Jonathan Shoag, MD: So, these technologies are also very amenable to that based on the high fidelity of the sequencing you can find mutations at at very, very, very low error rates. And so, one of the technologies that we've been using and help to a certain extent develop is called Codec which is developed at the Broad where they're looking at specifically that application exactly of using high fidelity duplex sequencing to detect cell free DNA very accurately. 

Daniel Simon, MD: So, Dr. Shoag, are you focusing on cancer or are you extending this to cardiovascular metabolic disease, brain health? What are the other areas with collaborators? 
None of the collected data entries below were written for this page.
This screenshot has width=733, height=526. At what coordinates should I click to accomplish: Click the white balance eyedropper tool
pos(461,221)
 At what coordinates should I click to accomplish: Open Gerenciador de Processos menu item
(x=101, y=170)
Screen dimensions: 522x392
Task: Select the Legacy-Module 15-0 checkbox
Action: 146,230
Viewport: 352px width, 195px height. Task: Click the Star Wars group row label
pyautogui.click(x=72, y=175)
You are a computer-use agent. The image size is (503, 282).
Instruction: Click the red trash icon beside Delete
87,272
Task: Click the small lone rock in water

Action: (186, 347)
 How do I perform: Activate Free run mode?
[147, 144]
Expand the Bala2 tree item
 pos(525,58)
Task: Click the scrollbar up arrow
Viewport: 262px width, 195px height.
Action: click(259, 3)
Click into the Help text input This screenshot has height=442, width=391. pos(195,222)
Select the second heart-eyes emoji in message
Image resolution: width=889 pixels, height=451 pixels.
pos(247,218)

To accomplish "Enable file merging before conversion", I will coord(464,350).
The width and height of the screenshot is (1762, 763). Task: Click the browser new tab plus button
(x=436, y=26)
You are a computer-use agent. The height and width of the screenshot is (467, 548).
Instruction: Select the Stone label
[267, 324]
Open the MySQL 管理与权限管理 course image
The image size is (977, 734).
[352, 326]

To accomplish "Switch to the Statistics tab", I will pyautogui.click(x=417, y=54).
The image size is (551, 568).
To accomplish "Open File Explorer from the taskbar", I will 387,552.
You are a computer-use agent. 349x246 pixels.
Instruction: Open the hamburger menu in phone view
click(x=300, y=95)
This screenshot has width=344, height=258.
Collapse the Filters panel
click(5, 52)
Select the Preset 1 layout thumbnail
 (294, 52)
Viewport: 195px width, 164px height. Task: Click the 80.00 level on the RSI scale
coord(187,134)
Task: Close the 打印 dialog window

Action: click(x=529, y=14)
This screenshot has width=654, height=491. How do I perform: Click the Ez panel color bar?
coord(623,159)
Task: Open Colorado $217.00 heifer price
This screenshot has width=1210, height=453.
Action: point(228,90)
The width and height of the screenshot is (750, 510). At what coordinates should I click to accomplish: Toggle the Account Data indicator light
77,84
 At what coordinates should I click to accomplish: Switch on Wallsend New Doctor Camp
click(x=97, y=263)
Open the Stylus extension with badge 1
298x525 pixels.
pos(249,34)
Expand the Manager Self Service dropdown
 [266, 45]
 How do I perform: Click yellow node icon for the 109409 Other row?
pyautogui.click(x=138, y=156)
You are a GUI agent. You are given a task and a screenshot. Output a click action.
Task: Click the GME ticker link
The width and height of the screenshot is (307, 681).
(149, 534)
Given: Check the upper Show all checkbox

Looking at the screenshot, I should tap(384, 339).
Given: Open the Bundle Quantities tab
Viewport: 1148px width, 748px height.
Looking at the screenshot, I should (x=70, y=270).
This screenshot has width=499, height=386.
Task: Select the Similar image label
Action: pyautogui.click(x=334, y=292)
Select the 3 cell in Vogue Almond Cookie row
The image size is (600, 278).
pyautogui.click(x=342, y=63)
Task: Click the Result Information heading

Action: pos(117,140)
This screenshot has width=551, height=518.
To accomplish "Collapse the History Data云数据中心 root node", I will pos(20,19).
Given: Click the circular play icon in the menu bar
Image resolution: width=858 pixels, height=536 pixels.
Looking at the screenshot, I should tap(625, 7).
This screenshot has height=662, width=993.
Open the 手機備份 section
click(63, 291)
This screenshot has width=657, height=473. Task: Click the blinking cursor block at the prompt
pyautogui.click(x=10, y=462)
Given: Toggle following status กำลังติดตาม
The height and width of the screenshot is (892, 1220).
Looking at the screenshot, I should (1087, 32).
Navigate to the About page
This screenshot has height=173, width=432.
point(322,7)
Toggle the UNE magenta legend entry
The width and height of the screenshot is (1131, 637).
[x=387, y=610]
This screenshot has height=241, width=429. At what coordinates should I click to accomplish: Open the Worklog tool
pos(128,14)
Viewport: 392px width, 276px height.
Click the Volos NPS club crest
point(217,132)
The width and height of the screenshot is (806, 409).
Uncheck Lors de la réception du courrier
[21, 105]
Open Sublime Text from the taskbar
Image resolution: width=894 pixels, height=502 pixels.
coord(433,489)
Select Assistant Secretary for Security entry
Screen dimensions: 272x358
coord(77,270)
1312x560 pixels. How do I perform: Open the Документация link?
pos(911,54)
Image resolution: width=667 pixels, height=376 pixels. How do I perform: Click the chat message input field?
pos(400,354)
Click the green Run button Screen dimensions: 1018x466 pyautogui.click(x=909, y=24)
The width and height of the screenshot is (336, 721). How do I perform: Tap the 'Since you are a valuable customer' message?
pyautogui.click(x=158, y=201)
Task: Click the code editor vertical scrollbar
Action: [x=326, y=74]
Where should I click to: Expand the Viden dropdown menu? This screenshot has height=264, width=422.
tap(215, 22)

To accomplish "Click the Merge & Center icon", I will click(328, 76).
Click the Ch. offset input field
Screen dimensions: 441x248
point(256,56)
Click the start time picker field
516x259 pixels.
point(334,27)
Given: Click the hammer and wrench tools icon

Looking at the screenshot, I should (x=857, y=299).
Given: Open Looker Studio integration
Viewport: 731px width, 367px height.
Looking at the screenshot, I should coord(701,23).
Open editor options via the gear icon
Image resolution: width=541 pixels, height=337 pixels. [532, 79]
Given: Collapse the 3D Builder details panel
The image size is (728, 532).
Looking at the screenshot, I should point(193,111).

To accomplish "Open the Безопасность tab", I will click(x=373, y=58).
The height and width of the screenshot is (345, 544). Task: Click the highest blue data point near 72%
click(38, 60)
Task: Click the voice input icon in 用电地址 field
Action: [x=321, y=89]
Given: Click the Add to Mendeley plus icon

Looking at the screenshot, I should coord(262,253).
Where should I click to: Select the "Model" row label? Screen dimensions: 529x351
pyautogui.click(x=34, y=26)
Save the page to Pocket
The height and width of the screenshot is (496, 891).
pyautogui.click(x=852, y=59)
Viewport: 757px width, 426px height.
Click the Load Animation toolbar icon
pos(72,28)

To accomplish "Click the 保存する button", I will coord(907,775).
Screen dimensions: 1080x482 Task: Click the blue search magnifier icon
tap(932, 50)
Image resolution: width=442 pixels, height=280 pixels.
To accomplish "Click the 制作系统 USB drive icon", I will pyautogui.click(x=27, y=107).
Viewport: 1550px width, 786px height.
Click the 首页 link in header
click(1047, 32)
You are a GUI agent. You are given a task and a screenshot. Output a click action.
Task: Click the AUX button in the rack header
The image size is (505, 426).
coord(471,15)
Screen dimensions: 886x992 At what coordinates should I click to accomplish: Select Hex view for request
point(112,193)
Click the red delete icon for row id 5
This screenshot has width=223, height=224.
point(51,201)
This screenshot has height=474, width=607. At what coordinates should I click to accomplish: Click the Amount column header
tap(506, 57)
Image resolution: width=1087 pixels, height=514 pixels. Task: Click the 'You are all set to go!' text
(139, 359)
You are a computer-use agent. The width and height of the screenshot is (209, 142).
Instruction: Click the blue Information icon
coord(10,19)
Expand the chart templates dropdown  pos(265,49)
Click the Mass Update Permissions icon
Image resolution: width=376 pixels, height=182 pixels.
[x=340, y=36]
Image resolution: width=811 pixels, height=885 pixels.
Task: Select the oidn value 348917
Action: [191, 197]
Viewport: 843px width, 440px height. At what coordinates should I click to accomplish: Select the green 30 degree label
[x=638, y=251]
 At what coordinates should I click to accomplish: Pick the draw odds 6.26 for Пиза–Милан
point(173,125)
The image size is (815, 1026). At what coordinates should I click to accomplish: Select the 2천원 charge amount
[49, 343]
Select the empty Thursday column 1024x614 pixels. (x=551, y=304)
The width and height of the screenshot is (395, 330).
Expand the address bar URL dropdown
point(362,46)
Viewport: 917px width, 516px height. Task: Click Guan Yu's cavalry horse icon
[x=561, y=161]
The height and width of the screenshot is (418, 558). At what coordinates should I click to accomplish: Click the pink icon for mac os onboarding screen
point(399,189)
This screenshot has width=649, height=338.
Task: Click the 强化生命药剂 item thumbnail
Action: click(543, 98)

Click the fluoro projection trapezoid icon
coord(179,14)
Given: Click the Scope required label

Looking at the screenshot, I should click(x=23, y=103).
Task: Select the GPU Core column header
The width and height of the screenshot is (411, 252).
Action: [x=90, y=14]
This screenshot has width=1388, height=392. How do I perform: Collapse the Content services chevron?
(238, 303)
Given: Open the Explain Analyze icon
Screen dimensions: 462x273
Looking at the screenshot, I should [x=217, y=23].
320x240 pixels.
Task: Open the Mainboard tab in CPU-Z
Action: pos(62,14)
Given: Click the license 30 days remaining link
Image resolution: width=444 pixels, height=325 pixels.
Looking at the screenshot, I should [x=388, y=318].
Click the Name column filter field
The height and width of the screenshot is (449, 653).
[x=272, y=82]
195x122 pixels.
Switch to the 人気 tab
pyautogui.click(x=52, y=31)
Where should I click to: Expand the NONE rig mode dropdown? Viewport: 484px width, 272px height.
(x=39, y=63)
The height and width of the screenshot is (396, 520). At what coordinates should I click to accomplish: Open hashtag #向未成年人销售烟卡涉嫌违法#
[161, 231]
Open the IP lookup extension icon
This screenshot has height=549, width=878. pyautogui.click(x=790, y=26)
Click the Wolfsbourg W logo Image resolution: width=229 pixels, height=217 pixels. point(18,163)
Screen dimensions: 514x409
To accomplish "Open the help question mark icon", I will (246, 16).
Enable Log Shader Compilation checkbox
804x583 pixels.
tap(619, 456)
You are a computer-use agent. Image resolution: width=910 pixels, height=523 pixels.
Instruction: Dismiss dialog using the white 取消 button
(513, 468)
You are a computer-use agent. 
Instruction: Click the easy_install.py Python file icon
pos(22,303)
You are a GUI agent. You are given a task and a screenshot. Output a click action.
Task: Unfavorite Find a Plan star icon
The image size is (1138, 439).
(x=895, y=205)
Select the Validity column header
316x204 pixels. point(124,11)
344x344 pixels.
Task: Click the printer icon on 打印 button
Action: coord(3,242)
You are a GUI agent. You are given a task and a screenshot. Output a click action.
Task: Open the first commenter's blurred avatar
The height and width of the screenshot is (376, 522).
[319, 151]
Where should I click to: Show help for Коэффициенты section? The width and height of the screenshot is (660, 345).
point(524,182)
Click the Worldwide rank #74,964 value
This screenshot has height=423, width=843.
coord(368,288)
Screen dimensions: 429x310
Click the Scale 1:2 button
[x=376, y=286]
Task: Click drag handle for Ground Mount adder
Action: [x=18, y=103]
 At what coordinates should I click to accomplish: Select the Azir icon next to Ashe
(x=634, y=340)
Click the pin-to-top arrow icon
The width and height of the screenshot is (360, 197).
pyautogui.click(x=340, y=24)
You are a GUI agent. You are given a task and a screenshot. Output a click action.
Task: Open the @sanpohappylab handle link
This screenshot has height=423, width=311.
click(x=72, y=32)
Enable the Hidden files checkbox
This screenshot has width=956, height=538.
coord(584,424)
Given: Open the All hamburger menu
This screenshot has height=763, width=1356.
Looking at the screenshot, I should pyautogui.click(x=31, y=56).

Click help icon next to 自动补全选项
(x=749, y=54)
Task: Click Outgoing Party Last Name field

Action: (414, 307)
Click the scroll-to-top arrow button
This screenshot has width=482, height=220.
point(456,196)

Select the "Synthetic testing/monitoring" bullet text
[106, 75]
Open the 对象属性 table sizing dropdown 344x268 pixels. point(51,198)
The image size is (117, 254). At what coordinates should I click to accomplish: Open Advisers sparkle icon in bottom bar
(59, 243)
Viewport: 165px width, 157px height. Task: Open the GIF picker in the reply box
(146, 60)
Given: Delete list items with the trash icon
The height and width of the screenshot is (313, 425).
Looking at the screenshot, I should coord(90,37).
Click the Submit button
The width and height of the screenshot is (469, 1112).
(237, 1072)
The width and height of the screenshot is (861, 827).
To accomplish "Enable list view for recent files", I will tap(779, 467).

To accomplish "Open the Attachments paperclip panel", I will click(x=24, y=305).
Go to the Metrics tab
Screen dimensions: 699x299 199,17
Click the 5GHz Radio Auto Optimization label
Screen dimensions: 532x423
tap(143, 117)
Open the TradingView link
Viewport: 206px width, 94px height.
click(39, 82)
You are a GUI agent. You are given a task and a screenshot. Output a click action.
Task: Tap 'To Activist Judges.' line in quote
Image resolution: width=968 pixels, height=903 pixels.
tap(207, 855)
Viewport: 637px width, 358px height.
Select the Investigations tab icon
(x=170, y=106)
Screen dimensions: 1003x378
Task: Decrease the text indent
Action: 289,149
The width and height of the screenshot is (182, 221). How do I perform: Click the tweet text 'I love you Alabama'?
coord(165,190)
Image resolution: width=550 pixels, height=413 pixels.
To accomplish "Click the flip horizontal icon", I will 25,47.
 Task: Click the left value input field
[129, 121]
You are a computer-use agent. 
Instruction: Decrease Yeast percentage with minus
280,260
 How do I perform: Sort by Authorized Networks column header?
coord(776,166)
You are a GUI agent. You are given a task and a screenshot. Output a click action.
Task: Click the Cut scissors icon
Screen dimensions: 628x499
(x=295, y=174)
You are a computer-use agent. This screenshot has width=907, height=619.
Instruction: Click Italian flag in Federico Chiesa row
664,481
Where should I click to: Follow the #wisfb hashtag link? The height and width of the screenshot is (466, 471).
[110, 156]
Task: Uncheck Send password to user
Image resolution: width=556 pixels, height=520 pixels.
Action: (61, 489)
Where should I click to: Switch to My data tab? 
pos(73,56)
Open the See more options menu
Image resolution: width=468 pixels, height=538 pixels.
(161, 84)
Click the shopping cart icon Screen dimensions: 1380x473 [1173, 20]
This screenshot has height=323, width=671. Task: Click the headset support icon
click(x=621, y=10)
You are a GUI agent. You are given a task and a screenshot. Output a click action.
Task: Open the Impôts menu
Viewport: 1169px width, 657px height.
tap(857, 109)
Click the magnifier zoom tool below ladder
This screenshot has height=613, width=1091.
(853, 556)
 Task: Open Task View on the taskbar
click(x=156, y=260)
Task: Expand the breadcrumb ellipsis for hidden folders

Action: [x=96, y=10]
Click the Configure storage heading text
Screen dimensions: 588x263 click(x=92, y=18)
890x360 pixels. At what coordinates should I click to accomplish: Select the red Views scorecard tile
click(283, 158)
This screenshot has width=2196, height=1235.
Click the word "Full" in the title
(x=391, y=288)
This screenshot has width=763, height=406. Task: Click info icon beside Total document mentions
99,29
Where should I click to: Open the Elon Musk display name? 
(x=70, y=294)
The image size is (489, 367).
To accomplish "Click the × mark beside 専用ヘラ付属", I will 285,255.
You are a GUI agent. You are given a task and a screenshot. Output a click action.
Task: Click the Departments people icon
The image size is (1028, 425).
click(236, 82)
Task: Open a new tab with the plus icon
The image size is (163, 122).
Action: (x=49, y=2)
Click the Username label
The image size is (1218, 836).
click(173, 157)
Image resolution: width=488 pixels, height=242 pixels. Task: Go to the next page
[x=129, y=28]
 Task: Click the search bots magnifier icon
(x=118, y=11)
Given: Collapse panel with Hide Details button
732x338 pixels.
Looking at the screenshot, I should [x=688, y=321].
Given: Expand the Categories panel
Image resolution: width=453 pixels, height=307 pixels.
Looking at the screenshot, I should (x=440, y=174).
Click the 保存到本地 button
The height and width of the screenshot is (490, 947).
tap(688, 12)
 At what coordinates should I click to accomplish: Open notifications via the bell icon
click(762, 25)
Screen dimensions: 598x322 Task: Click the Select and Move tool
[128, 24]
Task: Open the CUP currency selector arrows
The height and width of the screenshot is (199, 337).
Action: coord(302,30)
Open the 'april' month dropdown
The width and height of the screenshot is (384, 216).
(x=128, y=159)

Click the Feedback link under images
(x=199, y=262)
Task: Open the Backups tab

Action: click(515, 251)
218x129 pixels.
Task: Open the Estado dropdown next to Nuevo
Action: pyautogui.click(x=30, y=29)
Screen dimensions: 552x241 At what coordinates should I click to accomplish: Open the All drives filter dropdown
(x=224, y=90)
Jonathan Shoag, MD: So, I think that's where this is really exciting is the technologies are so new, that we know very, very little about how predictive this is as a biomarker. And one of the primary theories of aging for a long time and aging associated diseases has been that it's related to the accumulation of mutations over the lifetime. But it's something that historically has been very challenging to test. And so now we can finally test that. And I think where this is particularly exciting is as a biomarker. So, If we want to sort of study aging and aging related processes that often requires decades and very large clinical trials, and if the mutation rate is a biomarker for anti-aging medicines or things that can prevent disease, then that's potentially a really, really valuable intermediate endpoint to help us figure out whether our medications or interventions are working. And so, I think that's one potential, really ready application for these technologies, which I'm really excited about. 

Daniel Simon, MD: Well, we're so excited to have you here. I know that Dr. Lee Ponsky, our Chair of Urology, is ecstatic over recruiting you a while ago now, but we're seeing you flourish since you've been here. So, we're excited to bring you back. We'll wait a year or two for progress of these amazing studies and we'll get to Chapters 2 and 3.  

So, thank you so much for joining us today to learn more about research at University Hospitals please visit uhhospitals.org/UHresearch.  

Thank you so much, Yoni. 

Jonathan Shoag, MD: Thank you so much for having me.